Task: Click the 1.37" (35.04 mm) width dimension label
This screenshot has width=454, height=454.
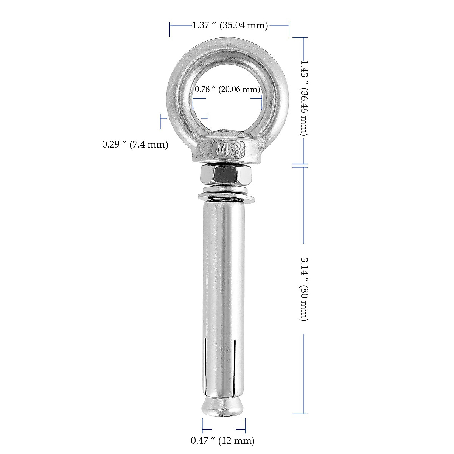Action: [230, 26]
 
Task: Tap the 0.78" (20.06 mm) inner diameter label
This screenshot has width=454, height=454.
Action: [227, 90]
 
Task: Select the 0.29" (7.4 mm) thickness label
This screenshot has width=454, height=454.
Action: [135, 144]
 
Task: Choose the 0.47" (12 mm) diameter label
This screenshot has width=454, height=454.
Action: [222, 440]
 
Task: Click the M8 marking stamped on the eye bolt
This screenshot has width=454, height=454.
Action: [229, 150]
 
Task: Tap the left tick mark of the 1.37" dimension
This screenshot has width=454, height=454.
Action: [170, 29]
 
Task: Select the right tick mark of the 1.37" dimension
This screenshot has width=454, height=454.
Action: [289, 29]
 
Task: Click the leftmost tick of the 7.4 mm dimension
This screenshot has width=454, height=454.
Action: [161, 121]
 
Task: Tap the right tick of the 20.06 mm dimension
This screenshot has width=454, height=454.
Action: [262, 103]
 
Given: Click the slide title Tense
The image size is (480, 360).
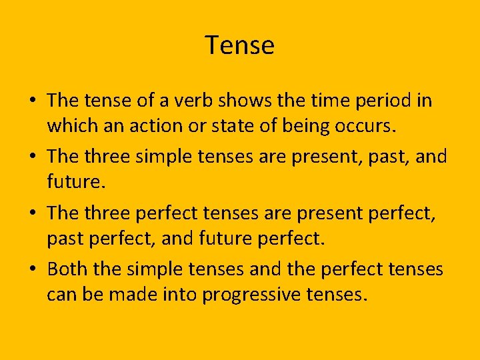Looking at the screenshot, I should pyautogui.click(x=239, y=45).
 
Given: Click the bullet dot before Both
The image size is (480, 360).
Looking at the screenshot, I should pyautogui.click(x=33, y=269).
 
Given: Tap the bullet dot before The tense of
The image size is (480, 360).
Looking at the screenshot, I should pyautogui.click(x=33, y=101).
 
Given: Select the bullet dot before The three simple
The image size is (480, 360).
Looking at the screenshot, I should pyautogui.click(x=33, y=157).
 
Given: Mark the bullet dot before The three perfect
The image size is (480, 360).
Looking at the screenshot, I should pyautogui.click(x=33, y=213).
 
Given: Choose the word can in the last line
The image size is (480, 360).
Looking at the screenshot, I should pyautogui.click(x=62, y=293).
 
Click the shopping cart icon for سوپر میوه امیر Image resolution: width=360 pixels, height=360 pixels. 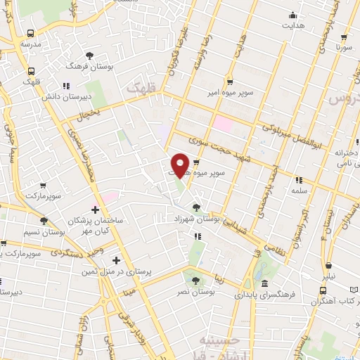click(x=230, y=81)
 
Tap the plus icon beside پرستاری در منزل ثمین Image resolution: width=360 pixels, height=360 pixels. click(x=116, y=261)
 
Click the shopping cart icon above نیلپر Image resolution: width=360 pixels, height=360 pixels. click(x=330, y=266)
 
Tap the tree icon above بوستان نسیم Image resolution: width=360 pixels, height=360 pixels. click(x=44, y=221)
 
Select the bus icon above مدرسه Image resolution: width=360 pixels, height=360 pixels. click(x=30, y=33)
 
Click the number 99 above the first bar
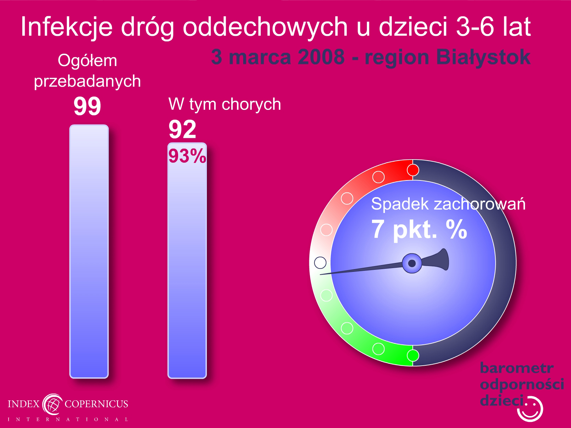coord(87,106)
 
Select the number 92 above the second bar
coord(182,129)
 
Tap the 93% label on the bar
coord(187,156)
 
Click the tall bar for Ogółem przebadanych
coord(89,251)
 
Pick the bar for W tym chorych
coord(187,260)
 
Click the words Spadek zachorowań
coord(448,204)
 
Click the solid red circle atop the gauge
coord(413,170)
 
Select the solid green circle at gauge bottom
coord(413,355)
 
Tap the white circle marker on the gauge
coord(320,263)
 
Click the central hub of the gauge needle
coord(412,263)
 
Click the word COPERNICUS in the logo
coord(96,404)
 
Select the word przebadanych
coord(87,81)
○ ○ ○ ○ ○
▸ **Stated problem**
Arrange the lines above, from the line with "Select the number 92 above the second bar" up to and including the line with "coord(413,170)", as a Markdown table with the columns No. and Line. Number each line in order and leave out blank lines.

▸ **Exercise solution**
| No. | Line |
|---|---|
| 1 | Select the number 92 above the second bar |
| 2 | coord(182,129) |
| 3 | Tap the 93% label on the bar |
| 4 | coord(187,156) |
| 5 | Click the tall bar for Ogółem przebadanych |
| 6 | coord(89,251) |
| 7 | Pick the bar for W tym chorych |
| 8 | coord(187,260) |
| 9 | Click the words Spadek zachorowań |
| 10 | coord(448,204) |
| 11 | Click the solid red circle atop the gauge |
| 12 | coord(413,170) |